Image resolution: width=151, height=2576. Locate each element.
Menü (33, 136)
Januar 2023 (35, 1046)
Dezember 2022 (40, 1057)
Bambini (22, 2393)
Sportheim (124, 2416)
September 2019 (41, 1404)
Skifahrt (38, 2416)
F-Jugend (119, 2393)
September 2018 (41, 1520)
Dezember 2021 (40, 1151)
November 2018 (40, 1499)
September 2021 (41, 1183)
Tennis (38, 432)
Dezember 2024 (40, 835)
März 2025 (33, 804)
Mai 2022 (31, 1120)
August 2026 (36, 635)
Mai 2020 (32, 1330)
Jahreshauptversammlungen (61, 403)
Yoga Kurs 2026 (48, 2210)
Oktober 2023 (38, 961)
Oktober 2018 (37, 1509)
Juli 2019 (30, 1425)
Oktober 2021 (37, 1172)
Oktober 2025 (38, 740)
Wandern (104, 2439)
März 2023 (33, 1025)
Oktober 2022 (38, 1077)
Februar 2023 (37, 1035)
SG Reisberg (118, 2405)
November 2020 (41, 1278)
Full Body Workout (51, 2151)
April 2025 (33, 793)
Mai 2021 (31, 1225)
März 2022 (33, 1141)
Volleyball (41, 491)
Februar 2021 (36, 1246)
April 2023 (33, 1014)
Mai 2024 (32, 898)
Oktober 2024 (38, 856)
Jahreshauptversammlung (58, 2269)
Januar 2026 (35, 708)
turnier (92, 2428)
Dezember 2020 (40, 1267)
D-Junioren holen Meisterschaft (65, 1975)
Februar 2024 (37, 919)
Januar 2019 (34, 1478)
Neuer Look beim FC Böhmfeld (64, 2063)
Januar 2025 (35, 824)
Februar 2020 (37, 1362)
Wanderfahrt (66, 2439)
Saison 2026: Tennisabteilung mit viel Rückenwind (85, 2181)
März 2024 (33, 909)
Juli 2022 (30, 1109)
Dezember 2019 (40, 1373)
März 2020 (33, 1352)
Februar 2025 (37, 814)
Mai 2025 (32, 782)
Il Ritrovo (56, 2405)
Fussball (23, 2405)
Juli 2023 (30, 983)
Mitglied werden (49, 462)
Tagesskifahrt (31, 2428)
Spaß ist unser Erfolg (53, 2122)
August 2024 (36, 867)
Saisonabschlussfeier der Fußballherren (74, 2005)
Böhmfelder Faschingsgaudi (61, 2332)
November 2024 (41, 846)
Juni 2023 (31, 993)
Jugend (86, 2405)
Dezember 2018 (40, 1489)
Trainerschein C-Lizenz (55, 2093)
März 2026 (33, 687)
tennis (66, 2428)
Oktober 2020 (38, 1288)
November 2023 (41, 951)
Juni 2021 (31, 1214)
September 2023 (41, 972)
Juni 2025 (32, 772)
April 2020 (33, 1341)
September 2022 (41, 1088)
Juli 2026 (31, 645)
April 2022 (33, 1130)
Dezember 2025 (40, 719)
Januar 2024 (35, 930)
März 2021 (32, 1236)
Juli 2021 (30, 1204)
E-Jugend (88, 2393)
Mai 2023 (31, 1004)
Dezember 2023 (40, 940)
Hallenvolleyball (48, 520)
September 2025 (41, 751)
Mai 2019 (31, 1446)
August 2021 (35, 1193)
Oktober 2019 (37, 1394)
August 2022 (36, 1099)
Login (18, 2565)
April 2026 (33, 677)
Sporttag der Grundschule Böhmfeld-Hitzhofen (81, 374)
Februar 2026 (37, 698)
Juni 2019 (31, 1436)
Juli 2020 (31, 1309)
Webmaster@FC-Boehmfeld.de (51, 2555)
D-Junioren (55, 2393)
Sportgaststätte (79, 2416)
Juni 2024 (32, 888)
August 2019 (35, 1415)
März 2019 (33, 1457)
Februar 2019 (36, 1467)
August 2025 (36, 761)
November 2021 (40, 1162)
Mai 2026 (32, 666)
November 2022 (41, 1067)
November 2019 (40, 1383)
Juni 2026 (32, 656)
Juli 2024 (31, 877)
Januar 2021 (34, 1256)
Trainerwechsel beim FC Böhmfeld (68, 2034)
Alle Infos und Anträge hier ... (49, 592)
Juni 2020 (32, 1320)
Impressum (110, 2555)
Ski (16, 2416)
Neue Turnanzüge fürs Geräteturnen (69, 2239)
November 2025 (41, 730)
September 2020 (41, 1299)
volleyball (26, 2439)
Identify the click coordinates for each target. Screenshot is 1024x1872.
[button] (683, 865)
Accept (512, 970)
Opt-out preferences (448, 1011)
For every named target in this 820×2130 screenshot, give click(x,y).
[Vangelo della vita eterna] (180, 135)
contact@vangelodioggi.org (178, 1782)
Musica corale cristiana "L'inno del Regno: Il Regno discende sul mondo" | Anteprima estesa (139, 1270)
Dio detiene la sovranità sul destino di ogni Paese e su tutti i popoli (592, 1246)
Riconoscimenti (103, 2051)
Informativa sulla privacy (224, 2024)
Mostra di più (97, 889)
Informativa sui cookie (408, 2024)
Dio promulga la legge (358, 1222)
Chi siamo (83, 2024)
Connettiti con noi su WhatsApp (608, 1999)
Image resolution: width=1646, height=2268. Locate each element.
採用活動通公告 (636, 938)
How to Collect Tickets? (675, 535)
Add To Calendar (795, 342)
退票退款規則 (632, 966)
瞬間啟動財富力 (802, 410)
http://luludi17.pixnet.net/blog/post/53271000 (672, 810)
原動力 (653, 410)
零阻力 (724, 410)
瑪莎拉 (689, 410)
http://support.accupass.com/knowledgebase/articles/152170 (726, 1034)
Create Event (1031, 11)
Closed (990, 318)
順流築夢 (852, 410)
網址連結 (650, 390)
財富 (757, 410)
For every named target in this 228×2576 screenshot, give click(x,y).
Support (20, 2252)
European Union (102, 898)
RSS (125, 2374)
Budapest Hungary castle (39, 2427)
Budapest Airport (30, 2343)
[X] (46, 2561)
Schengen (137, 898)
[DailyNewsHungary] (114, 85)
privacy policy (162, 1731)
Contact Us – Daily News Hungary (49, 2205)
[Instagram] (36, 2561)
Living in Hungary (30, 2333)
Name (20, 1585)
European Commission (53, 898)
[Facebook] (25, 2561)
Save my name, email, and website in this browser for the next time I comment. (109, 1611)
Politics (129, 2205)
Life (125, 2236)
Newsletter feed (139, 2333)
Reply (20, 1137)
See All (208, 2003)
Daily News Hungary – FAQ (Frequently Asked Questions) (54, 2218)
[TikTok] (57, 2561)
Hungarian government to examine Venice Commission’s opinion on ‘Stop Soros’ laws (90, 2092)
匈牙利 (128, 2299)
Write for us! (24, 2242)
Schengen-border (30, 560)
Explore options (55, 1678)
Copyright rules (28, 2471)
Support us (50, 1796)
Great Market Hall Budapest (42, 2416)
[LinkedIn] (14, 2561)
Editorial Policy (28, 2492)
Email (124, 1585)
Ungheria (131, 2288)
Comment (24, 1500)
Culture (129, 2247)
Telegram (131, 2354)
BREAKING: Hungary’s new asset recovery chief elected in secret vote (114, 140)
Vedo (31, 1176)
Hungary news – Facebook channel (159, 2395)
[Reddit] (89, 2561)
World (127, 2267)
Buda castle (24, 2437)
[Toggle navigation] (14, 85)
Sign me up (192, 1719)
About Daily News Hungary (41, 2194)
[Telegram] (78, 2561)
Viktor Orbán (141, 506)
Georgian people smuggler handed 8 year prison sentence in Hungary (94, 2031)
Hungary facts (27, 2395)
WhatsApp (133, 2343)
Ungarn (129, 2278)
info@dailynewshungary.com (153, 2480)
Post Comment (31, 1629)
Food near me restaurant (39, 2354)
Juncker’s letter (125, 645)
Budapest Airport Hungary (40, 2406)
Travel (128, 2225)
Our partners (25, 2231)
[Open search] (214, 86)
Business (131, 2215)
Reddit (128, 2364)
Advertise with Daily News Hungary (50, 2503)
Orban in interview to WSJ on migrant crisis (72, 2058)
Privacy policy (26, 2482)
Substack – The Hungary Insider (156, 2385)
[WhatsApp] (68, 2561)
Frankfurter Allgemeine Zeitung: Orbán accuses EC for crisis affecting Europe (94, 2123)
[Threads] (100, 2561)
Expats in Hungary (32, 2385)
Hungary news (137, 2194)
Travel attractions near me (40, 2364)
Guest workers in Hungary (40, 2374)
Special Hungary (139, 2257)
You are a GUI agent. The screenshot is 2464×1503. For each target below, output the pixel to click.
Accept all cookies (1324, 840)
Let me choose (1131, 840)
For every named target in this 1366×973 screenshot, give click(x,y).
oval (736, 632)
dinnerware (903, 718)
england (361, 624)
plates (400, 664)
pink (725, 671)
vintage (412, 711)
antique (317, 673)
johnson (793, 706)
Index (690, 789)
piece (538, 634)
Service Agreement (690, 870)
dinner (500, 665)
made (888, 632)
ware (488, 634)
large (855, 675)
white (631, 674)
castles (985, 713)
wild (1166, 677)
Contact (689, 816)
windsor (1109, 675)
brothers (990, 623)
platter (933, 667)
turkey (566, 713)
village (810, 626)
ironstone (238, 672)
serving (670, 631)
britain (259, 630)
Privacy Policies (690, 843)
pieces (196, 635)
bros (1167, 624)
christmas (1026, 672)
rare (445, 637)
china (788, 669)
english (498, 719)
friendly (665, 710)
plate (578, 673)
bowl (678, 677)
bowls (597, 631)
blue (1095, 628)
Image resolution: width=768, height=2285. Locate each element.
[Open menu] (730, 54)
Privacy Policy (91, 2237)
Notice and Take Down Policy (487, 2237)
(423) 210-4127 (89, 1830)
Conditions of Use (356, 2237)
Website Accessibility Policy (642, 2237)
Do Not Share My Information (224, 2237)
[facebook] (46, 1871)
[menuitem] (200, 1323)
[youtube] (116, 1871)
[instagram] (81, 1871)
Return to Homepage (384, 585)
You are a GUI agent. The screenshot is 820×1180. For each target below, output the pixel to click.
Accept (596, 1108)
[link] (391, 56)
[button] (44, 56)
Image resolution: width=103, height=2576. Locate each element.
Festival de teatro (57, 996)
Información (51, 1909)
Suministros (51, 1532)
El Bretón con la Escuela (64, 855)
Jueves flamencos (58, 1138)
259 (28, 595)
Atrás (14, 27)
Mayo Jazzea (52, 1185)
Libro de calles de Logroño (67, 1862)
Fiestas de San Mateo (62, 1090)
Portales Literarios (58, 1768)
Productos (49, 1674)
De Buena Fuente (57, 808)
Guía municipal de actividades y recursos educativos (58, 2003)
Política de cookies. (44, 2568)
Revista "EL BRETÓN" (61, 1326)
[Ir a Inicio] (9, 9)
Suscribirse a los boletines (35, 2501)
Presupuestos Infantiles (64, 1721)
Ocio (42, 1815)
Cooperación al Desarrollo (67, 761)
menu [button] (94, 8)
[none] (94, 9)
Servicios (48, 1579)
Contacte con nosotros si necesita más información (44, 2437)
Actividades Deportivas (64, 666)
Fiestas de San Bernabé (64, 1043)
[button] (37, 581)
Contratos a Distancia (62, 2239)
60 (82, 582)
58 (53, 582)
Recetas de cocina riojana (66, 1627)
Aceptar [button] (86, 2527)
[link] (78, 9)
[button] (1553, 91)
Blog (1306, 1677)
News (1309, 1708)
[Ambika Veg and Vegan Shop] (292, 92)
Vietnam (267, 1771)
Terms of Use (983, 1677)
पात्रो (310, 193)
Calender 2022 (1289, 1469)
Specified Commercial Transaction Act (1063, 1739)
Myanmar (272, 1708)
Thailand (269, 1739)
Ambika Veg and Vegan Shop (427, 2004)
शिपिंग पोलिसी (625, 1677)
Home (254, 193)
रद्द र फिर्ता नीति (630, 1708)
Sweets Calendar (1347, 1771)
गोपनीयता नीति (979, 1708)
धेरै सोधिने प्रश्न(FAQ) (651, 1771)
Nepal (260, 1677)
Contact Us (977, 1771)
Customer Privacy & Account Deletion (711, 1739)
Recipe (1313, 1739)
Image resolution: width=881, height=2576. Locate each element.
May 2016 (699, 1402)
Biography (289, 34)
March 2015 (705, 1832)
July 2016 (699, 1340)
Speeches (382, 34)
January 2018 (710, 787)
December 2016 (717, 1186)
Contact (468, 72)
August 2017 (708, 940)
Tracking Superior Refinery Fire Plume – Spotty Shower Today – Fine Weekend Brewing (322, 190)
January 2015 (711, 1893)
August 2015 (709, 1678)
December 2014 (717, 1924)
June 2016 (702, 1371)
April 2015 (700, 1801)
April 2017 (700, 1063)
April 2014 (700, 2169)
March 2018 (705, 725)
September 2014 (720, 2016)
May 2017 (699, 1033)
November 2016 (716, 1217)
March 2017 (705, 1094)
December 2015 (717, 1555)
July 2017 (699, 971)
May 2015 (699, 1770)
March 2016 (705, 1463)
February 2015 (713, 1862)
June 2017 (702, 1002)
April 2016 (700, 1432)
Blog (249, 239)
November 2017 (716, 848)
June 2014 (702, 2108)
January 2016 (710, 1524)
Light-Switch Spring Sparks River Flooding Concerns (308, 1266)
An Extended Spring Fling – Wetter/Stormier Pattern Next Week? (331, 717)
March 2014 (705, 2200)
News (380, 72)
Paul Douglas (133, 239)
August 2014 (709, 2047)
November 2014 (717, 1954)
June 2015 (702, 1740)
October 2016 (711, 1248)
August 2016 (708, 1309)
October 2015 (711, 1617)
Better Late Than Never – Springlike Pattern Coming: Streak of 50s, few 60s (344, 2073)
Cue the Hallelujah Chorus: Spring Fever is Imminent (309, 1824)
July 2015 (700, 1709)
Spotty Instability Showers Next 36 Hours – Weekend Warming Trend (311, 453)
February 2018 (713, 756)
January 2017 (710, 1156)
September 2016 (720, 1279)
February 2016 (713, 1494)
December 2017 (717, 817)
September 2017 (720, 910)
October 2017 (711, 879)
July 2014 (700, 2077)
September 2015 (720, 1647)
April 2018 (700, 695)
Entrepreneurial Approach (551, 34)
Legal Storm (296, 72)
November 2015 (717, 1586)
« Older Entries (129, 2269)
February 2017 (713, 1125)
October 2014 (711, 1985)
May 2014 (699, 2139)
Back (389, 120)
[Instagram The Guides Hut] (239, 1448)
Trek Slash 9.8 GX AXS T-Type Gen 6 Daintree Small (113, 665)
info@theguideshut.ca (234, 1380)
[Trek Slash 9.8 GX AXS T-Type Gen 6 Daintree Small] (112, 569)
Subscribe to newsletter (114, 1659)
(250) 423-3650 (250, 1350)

#####

**Task directions:**
Copy every line in the data above that has the string "give" in it.

**Solution to the exercise:**
For every named target in this 820×2130 screenshot, give click(x,y).
For every named target in this 228×2576 screenshot, give click(x,y).
For every named target in this 1366×973 screenshot, give click(x,y).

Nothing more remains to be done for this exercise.